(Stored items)
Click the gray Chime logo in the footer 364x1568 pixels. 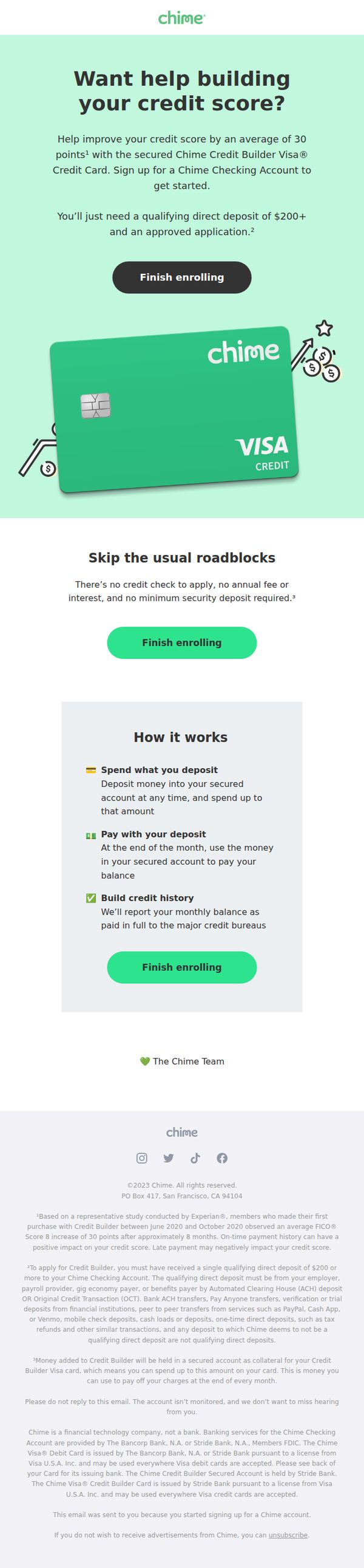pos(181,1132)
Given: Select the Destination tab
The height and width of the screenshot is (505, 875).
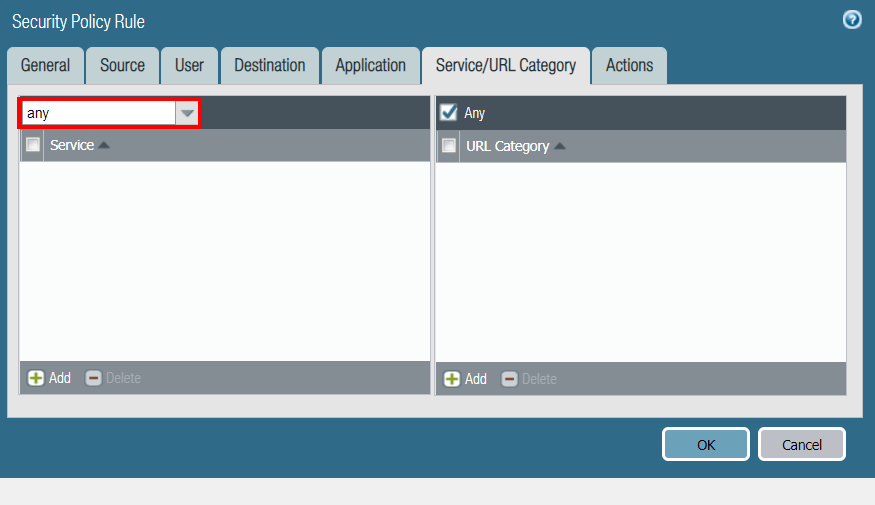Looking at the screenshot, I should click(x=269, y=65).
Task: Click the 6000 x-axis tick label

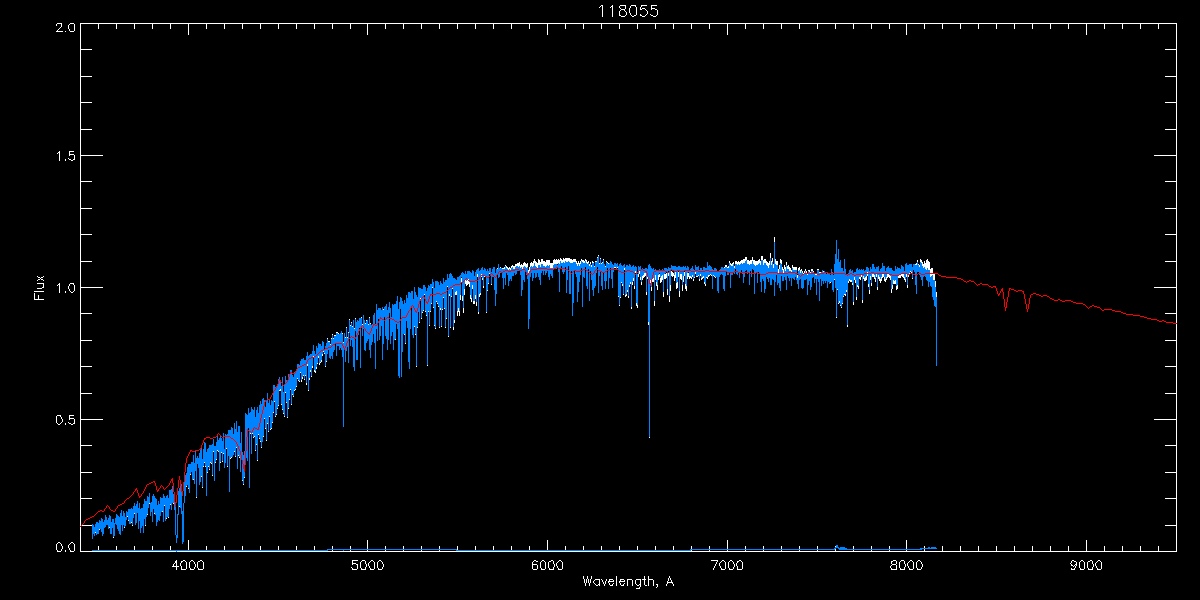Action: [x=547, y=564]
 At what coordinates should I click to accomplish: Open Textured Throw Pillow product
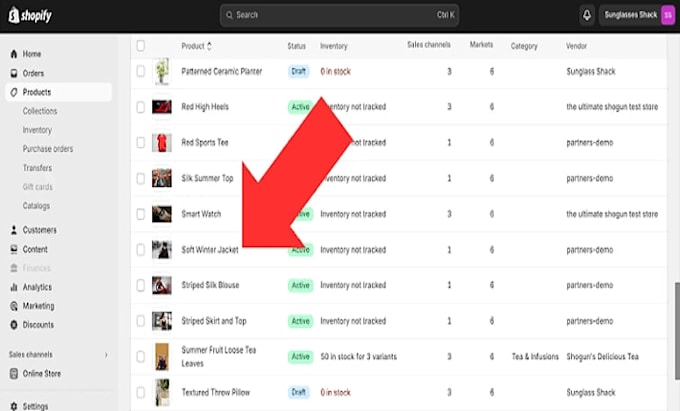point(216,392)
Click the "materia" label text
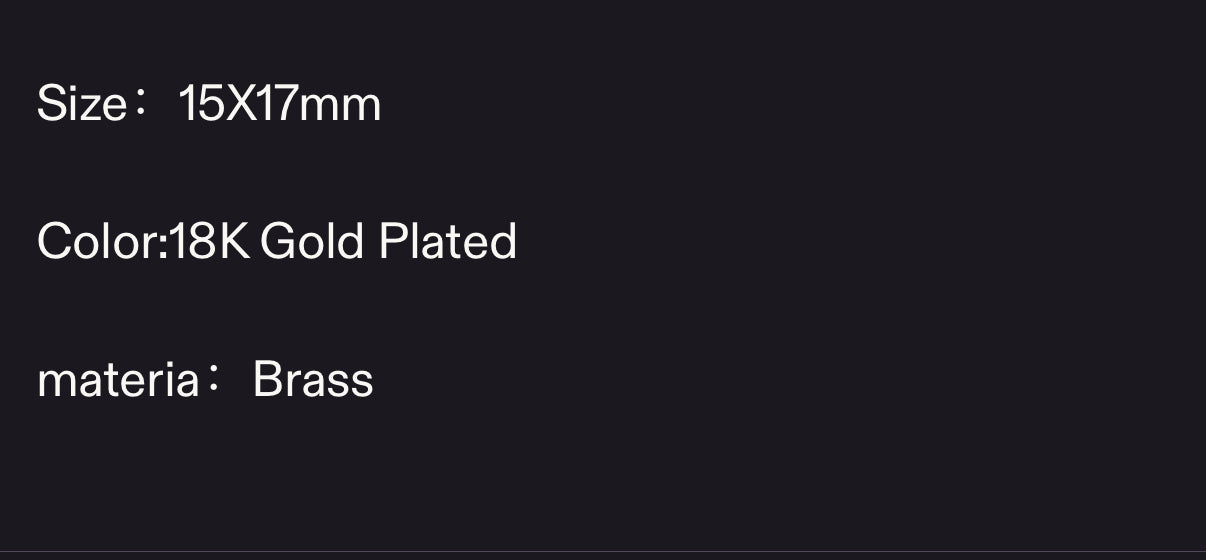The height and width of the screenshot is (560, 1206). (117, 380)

[What is being asked] Make an exact copy of the lines above, starting at the line that contains "Task: Click the 6000 x-axis tick label" and running through the final line of the entries. Omit the pictures.

[Result]
Task: Click the 6000 x-axis tick label

Action: [x=547, y=564]
 At what coordinates should I click to accomplish: Open Textured Throw Pillow product
point(216,392)
Click the "materia" label text
The height and width of the screenshot is (560, 1206). (117, 380)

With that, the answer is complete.